Spacerowałyśmy właśnie po przyosiedlowym parku, razem z naszymi pupilkami, przegadując ostatnie wydarzenia.

Była zawsze grzeczna

– Nie masz pojęcia, jaki to był cudowny wyjazd i ile nam dał! – zachwycała się właścicielka krnąbrnej malamutki, szczegółowo opowiadając o kursie szkoleniowym, który właśnie ukończyły. Kurs był trzydniowy, wyjazdowy i bardzo drogi. Złożyły się nań liczne warsztaty i treningi ze sławami świata trenerskiego. – Następnym razem też powinnyście pojechać – przekonywała mnie.

Nie zdążyłam odpowiedzieć, bo akurat zbliżyłyśmy się do nowo wybudowanej trasy szybkiego ruchu i trochę się przestraszyłam. Zrobiło się bardzo głośno i niebezpiecznie – trasą mknęły samochody.

– Zula! – zawołałam przestraszona, bojąc się, że ogłupiały od hałasu pies może wyskoczyć na ulicę. – Zuuula! – zawołałam ponownie, zupełnie zresztą niepotrzebnie, bo sunia stała już karnie tuż obok mojej nogi i patrzyła wyczekująco.

Marianna, mimo ukończonego kursu (co odnotowałam, przyznaję, z nutką satysfakcji), musiała się dużo więcej natrudzić, by przywołać Lunę do siebie. Minęło dziesięć minut, zanim mojej przyjaciółce udało się zapiąć smycz na kudłatej szyi. „Cóż – pomyślałam – niektóre psy są po prostu posłuszne, a niektórym nie pomogą nawet najlepsze szkolenia”.

Tak to właśnie było z moja Zulą. Czy to na szybkie poranne siusiu, czy na bieganie w parku, czy nawet kilkugodzinne zbieranie grzybów w gęstej kniei – smycz nigdy nie była nam do niczego potrzebna.
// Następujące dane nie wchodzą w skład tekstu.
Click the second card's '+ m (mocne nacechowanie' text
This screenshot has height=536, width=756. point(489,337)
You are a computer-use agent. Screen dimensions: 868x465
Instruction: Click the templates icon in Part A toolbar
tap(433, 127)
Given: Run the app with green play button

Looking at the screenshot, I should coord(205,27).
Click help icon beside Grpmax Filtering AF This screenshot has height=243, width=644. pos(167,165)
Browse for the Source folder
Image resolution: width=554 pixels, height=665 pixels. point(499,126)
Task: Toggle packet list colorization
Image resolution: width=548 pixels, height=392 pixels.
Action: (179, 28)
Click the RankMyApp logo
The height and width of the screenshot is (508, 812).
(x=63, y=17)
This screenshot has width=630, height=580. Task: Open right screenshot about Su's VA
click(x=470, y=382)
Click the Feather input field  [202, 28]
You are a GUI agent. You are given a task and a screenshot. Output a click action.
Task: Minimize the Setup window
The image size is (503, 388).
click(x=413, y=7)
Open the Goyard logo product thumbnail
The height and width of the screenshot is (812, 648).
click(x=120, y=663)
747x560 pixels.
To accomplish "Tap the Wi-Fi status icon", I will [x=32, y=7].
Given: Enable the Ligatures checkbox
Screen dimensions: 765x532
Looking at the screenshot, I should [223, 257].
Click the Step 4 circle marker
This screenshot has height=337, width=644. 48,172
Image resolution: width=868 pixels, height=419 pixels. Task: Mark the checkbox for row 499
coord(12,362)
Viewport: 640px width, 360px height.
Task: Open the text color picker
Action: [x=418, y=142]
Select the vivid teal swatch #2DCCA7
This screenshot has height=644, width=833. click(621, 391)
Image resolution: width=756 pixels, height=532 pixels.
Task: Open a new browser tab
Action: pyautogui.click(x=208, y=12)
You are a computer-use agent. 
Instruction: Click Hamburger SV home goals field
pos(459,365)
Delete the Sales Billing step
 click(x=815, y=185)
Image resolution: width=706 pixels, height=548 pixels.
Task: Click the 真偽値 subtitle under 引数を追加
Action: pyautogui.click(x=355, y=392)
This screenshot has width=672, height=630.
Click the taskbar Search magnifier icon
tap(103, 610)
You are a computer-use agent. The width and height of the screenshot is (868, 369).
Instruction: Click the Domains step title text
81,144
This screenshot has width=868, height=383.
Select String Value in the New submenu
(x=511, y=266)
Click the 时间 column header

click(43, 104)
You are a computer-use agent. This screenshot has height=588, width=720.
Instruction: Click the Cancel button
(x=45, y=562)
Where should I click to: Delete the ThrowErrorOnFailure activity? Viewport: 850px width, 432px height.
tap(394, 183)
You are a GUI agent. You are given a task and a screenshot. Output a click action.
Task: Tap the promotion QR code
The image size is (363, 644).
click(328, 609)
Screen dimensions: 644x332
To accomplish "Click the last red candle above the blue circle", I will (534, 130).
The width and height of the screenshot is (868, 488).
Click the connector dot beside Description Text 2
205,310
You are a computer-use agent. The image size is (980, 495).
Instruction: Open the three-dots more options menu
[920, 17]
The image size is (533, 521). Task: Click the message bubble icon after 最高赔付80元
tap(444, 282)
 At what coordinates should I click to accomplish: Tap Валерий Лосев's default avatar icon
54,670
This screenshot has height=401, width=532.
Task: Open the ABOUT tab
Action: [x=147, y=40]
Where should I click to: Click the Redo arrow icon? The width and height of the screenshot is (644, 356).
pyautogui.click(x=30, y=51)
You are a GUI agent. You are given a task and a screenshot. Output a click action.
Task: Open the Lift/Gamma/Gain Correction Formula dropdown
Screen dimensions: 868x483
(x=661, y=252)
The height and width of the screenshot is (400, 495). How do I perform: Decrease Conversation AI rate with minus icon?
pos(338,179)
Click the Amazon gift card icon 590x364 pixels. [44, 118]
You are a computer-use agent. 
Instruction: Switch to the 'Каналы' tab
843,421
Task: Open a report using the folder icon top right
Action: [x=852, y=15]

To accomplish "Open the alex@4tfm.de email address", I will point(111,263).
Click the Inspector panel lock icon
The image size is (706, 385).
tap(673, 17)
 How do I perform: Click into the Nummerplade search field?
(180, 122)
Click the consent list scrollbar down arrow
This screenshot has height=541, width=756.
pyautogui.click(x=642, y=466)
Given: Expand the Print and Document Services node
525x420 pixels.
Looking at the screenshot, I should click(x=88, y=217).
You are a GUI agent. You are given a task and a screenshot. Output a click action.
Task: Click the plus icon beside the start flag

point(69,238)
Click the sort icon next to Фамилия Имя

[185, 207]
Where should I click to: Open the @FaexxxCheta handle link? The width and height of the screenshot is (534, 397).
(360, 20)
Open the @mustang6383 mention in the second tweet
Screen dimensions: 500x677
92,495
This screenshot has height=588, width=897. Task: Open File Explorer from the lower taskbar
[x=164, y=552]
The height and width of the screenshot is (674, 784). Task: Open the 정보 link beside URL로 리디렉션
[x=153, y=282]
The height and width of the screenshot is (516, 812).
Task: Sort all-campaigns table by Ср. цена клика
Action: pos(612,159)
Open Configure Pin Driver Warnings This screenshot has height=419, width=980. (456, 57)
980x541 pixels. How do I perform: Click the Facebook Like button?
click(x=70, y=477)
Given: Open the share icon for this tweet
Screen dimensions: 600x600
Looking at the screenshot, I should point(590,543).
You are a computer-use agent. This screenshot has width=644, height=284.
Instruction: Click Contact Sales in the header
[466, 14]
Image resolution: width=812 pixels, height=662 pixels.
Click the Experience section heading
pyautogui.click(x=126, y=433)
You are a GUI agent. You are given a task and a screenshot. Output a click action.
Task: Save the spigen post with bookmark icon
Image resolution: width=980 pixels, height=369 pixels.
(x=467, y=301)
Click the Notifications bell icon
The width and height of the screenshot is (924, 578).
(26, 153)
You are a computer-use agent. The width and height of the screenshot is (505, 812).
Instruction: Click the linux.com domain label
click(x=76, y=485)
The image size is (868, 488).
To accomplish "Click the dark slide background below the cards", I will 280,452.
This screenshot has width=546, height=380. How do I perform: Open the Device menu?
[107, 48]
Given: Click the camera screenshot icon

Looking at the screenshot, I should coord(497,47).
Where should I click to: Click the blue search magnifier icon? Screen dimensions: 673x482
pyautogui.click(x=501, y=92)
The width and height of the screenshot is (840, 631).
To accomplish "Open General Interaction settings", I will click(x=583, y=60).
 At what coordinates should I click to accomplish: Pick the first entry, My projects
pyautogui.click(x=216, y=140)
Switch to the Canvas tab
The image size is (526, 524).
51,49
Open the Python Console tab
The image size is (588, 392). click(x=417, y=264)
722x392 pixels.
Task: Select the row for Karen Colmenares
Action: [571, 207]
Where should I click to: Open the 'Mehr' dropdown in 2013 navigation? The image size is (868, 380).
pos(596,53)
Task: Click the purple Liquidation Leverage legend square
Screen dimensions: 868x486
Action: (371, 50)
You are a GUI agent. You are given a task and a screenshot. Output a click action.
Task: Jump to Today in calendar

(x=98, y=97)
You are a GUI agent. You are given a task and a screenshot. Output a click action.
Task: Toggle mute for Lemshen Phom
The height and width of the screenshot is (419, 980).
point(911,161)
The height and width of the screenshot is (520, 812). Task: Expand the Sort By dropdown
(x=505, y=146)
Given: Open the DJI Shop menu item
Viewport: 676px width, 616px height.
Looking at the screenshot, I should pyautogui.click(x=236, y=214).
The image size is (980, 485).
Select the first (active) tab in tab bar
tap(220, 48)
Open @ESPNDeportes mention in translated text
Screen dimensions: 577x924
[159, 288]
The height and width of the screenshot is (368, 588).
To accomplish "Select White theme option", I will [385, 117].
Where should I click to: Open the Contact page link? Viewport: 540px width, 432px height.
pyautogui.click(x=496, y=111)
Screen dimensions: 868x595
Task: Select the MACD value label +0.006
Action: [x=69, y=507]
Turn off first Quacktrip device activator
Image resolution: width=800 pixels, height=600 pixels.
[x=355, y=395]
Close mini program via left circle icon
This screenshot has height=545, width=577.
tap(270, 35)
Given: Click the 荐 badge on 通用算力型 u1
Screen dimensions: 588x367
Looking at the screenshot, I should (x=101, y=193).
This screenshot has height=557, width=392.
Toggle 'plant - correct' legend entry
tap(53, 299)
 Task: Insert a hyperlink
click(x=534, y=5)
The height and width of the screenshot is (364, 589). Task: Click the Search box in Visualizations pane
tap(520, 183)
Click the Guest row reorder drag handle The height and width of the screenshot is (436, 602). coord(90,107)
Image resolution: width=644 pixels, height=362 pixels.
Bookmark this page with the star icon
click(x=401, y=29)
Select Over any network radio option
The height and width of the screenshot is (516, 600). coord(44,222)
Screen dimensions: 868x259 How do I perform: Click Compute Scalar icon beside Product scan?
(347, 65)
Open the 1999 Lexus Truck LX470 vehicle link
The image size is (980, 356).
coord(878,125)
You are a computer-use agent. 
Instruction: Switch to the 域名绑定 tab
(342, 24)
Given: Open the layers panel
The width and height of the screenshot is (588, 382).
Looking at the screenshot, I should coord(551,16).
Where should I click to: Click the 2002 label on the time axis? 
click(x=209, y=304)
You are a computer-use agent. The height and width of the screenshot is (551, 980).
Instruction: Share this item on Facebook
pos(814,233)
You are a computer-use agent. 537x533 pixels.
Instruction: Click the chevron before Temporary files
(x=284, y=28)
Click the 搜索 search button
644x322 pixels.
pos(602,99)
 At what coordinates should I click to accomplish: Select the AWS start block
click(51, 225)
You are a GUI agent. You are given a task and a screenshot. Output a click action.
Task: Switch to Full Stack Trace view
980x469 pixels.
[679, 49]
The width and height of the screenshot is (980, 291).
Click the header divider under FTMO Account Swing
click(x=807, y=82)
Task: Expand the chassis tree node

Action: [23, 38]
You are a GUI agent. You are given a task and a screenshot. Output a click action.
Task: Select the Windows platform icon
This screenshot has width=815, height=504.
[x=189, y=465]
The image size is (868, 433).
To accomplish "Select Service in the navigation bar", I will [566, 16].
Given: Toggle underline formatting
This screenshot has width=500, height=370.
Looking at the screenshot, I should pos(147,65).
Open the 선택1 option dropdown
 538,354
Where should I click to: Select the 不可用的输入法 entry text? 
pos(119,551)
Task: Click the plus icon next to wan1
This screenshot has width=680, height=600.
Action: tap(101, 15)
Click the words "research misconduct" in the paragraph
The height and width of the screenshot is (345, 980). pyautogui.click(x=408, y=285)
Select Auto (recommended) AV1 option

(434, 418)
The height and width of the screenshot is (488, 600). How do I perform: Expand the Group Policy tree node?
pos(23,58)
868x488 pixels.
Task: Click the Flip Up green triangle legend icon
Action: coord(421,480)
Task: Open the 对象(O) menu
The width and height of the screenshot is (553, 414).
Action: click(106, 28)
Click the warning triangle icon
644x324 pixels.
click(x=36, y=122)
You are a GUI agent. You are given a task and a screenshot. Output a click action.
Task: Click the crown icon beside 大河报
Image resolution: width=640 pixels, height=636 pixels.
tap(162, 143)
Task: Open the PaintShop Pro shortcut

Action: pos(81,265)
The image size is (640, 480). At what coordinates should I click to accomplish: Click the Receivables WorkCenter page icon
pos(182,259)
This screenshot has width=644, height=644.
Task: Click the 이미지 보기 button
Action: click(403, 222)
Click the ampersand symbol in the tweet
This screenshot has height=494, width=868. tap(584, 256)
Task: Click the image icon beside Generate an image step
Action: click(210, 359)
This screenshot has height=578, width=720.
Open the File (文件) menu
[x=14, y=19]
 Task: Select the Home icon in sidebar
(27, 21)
Zula zawsze się pilnowała i przybiegała na każde gwizdnięcie. Jasne, czytałam co nieco o psach i wiedziałam, że są sytuacje wyjątkowe, że czasem trzeba uważać szczególnie i pod żadnym pozorem nie spuszczać pupila ze smyczy. Na przykład wtedy, kiedy nasz pies, a właściwie suka, przechodzi cieczkę. Choćby nie wiem, jak była wytresowana, pod wpływem hormonów może przedłożyć urok byle czworonoga nad posłuszeństwo właścicielowi, i nieszczęście gotowe. 

Mogła biegać do woli

Wszystko to wiedziałam, ale... to przecież nie dotyczyło mojej Zuli! Nikt jej nigdy nie musiał trenować, była posłuszna sama z siebie. Także w tych „trudnych dniach”. Naprawdę, nigdy, ale to nigdy nie miałam z Zulą żadnych kłopotów. Owszem, czasem bardziej wylewnie witała się z innymi pieskami w tym właśnie okresie, ale raz zawołana, zjawiała się karnie przy nodze. Ta właśnie cecha mojej suczki wydawała mi się najwspanialsza. Dzięki niej nie musiałam zabierać Zuli wolności! Mogła biegać do woli, a ja byłam o nią spokojna. Współczułam pieskom wyprowadzanym na smyczach. Cóż im po spacerze, choćby najdłuższym, skoro zawsze muszą iść tam, dokąd prowadzą je właściciele. Uważałam to za zniewolenie. Zula miała wolności, ile dusza zapragnie!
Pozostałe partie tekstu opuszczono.